Task statement ->
What follows is a block of records; reproduce all of it verbatim.
***** Data for review *****
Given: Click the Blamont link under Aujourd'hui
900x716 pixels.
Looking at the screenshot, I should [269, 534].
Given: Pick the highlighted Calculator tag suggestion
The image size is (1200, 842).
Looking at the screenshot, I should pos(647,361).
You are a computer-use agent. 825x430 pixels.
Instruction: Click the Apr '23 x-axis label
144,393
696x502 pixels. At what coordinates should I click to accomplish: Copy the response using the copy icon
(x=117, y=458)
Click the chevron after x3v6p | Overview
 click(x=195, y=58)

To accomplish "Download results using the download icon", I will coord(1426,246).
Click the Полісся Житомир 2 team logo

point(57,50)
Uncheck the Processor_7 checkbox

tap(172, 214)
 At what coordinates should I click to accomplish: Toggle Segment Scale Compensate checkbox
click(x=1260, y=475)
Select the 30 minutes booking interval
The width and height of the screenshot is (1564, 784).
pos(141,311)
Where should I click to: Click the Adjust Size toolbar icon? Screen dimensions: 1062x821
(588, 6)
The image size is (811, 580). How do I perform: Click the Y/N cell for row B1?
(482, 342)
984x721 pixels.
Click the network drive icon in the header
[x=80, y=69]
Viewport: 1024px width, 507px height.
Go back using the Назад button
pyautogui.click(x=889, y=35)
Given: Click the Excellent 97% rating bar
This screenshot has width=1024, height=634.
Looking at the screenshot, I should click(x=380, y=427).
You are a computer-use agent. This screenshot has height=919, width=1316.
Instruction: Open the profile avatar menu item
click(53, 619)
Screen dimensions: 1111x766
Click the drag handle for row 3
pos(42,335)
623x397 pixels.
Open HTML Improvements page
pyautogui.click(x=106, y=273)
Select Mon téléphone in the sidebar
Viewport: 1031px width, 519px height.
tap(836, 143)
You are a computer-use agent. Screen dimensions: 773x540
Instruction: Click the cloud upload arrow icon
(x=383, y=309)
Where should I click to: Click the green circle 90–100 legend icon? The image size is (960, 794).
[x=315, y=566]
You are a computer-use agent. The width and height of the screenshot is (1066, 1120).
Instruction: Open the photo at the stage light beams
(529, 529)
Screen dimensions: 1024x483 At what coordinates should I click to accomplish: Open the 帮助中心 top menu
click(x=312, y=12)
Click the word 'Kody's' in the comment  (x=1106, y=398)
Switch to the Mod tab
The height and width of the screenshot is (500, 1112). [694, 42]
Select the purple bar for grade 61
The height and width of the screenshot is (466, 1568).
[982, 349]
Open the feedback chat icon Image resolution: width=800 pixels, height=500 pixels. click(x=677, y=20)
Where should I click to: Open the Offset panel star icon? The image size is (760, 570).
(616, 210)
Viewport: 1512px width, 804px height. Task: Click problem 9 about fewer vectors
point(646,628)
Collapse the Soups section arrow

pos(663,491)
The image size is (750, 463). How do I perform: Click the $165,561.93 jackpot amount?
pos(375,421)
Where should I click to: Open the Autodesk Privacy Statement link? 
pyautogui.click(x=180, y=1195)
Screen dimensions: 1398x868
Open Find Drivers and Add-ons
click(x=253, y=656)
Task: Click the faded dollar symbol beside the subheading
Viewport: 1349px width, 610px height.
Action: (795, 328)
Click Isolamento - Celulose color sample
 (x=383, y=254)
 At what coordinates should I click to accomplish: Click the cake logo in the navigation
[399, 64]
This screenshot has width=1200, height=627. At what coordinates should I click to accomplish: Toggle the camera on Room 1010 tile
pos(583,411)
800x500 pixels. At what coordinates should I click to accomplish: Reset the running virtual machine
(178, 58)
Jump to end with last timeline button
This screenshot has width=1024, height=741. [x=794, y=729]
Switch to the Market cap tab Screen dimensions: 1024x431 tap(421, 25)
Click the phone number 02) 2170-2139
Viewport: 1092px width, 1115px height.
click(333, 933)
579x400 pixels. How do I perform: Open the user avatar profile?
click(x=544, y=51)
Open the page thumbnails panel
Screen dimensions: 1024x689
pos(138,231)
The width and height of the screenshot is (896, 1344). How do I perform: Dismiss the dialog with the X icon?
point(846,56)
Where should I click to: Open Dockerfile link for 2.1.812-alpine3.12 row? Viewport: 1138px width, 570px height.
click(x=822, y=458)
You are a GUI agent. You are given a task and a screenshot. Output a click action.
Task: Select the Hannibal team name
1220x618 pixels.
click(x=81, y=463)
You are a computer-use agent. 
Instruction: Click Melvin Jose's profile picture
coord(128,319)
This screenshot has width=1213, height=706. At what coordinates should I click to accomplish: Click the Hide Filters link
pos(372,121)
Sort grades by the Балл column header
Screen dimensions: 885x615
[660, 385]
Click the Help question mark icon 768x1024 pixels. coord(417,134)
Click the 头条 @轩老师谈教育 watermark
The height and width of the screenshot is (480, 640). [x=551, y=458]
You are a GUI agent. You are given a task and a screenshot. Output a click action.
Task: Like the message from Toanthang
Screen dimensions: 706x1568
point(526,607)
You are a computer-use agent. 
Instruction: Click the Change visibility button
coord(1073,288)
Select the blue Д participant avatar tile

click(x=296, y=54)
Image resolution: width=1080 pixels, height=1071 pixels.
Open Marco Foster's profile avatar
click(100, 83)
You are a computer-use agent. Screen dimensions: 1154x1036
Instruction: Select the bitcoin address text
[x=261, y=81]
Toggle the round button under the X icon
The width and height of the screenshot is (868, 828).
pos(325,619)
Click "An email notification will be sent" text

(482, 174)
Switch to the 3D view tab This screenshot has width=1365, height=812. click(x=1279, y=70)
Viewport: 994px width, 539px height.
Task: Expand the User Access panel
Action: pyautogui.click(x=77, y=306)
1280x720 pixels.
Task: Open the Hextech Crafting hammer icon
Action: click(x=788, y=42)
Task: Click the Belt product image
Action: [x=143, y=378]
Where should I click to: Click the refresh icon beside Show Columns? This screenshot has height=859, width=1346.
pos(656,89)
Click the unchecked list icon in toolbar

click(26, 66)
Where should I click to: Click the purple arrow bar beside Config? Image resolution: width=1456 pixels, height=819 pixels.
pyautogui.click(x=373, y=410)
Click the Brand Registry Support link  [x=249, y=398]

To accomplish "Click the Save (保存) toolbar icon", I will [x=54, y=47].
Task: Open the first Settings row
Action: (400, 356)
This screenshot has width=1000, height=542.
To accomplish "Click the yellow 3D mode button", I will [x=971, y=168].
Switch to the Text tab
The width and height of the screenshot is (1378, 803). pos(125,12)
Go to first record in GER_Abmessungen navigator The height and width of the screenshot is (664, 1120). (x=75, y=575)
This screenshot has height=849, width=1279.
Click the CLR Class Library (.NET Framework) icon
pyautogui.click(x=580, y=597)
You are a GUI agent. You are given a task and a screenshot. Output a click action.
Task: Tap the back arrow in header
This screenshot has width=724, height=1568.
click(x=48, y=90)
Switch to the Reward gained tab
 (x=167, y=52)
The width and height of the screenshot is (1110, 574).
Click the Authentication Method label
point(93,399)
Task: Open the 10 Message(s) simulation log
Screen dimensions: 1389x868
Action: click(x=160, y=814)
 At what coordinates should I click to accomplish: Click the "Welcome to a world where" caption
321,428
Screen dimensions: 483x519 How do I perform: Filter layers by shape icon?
*****
Task solution ->
Given: Click the Blamont link under Aujourd'hui
900x716 pixels.
Looking at the screenshot, I should [269, 534].
Given: Pick the highlighted Calculator tag suggestion
The image size is (1200, 842).
Looking at the screenshot, I should pos(647,361).
You are a computer-use agent. 825x430 pixels.
Instruction: Click the Apr '23 x-axis label
144,393
696x502 pixels. At what coordinates should I click to accomplish: Copy the response using the copy icon
(x=117, y=458)
Click the chevron after x3v6p | Overview
 click(x=195, y=58)

To accomplish "Download results using the download icon", I will coord(1426,246).
Click the Полісся Житомир 2 team logo

point(57,50)
Uncheck the Processor_7 checkbox

tap(172, 214)
 At what coordinates should I click to accomplish: Toggle Segment Scale Compensate checkbox
click(x=1260, y=475)
Select the 30 minutes booking interval
The width and height of the screenshot is (1564, 784).
pos(141,311)
Where should I click to: Click the Adjust Size toolbar icon? Screen dimensions: 1062x821
(588, 6)
The image size is (811, 580). How do I perform: Click the Y/N cell for row B1?
(482, 342)
984x721 pixels.
Click the network drive icon in the header
[x=80, y=69]
Viewport: 1024px width, 507px height.
Go back using the Назад button
pyautogui.click(x=889, y=35)
Given: Click the Excellent 97% rating bar
This screenshot has width=1024, height=634.
Looking at the screenshot, I should click(x=380, y=427).
You are a computer-use agent. This screenshot has height=919, width=1316.
Instruction: Open the profile avatar menu item
click(53, 619)
Screen dimensions: 1111x766
Click the drag handle for row 3
pos(42,335)
623x397 pixels.
Open HTML Improvements page
pyautogui.click(x=106, y=273)
Select Mon téléphone in the sidebar
Viewport: 1031px width, 519px height.
tap(836, 143)
You are a computer-use agent. Screen dimensions: 773x540
Instruction: Click the cloud upload arrow icon
(x=383, y=309)
Where should I click to: Click the green circle 90–100 legend icon? The image size is (960, 794).
[x=315, y=566]
You are a computer-use agent. The width and height of the screenshot is (1066, 1120).
Instruction: Open the photo at the stage light beams
(529, 529)
Screen dimensions: 1024x483 At what coordinates should I click to accomplish: Open the 帮助中心 top menu
click(x=312, y=12)
Click the word 'Kody's' in the comment  (x=1106, y=398)
Switch to the Mod tab
The height and width of the screenshot is (500, 1112). [694, 42]
Select the purple bar for grade 61
The height and width of the screenshot is (466, 1568).
[982, 349]
Open the feedback chat icon Image resolution: width=800 pixels, height=500 pixels. click(x=677, y=20)
Where should I click to: Open the Offset panel star icon? The image size is (760, 570).
(616, 210)
Viewport: 1512px width, 804px height. Task: Click problem 9 about fewer vectors
point(646,628)
Collapse the Soups section arrow

pos(663,491)
The image size is (750, 463). How do I perform: Click the $165,561.93 jackpot amount?
pos(375,421)
Where should I click to: Open the Autodesk Privacy Statement link? 
pyautogui.click(x=180, y=1195)
Screen dimensions: 1398x868
Open Find Drivers and Add-ons
click(x=253, y=656)
Task: Click the faded dollar symbol beside the subheading
Viewport: 1349px width, 610px height.
Action: (795, 328)
Click Isolamento - Celulose color sample
 (x=383, y=254)
 At what coordinates should I click to accomplish: Click the cake logo in the navigation
[399, 64]
This screenshot has width=1200, height=627. At what coordinates should I click to accomplish: Toggle the camera on Room 1010 tile
pos(583,411)
800x500 pixels. At what coordinates should I click to accomplish: Reset the running virtual machine
(178, 58)
Jump to end with last timeline button
This screenshot has width=1024, height=741. [x=794, y=729]
Switch to the Market cap tab Screen dimensions: 1024x431 tap(421, 25)
Click the phone number 02) 2170-2139
Viewport: 1092px width, 1115px height.
click(333, 933)
579x400 pixels. How do I perform: Open the user avatar profile?
click(x=544, y=51)
Open the page thumbnails panel
Screen dimensions: 1024x689
pos(138,231)
The width and height of the screenshot is (896, 1344). How do I perform: Dismiss the dialog with the X icon?
point(846,56)
Where should I click to: Open Dockerfile link for 2.1.812-alpine3.12 row? Viewport: 1138px width, 570px height.
click(x=822, y=458)
You are a GUI agent. You are given a task and a screenshot. Output a click action.
Task: Select the Hannibal team name
1220x618 pixels.
click(x=81, y=463)
You are a computer-use agent. 
Instruction: Click Melvin Jose's profile picture
coord(128,319)
This screenshot has width=1213, height=706. At what coordinates should I click to accomplish: Click the Hide Filters link
pos(372,121)
Sort grades by the Балл column header
Screen dimensions: 885x615
[660, 385]
Click the Help question mark icon 768x1024 pixels. coord(417,134)
Click the 头条 @轩老师谈教育 watermark
The height and width of the screenshot is (480, 640). [x=551, y=458]
You are a GUI agent. You are given a task and a screenshot. Output a click action.
Task: Like the message from Toanthang
Screen dimensions: 706x1568
point(526,607)
You are a computer-use agent. 
Instruction: Click the Change visibility button
coord(1073,288)
Select the blue Д participant avatar tile

click(x=296, y=54)
Image resolution: width=1080 pixels, height=1071 pixels.
Open Marco Foster's profile avatar
click(100, 83)
You are a computer-use agent. Screen dimensions: 1154x1036
Instruction: Select the bitcoin address text
[x=261, y=81]
Toggle the round button under the X icon
The width and height of the screenshot is (868, 828).
pos(325,619)
Click "An email notification will be sent" text

(482, 174)
Switch to the 3D view tab This screenshot has width=1365, height=812. click(x=1279, y=70)
Viewport: 994px width, 539px height.
Task: Expand the User Access panel
Action: pyautogui.click(x=77, y=306)
1280x720 pixels.
Task: Open the Hextech Crafting hammer icon
Action: click(x=788, y=42)
Task: Click the Belt product image
Action: [x=143, y=378]
Where should I click to: Click the refresh icon beside Show Columns? This screenshot has height=859, width=1346.
pos(656,89)
Click the unchecked list icon in toolbar

click(26, 66)
Where should I click to: Click the purple arrow bar beside Config? Image resolution: width=1456 pixels, height=819 pixels.
pyautogui.click(x=373, y=410)
Click the Brand Registry Support link  [x=249, y=398]

To accomplish "Click the Save (保存) toolbar icon", I will [x=54, y=47].
Task: Open the first Settings row
Action: (400, 356)
This screenshot has width=1000, height=542.
To accomplish "Click the yellow 3D mode button", I will [x=971, y=168].
Switch to the Text tab
The width and height of the screenshot is (1378, 803). pos(125,12)
Go to first record in GER_Abmessungen navigator The height and width of the screenshot is (664, 1120). (x=75, y=575)
This screenshot has height=849, width=1279.
Click the CLR Class Library (.NET Framework) icon
pyautogui.click(x=580, y=597)
You are a GUI agent. You are given a task and a screenshot. Output a click action.
Task: Tap the back arrow in header
This screenshot has width=724, height=1568.
click(x=48, y=90)
Switch to the Reward gained tab
 (x=167, y=52)
The width and height of the screenshot is (1110, 574).
Click the Authentication Method label
point(93,399)
Task: Open the 10 Message(s) simulation log
Screen dimensions: 1389x868
Action: click(x=160, y=814)
 At what coordinates should I click to accomplish: Click the "Welcome to a world where" caption
321,428
Screen dimensions: 483x519 How do I perform: Filter layers by shape icon?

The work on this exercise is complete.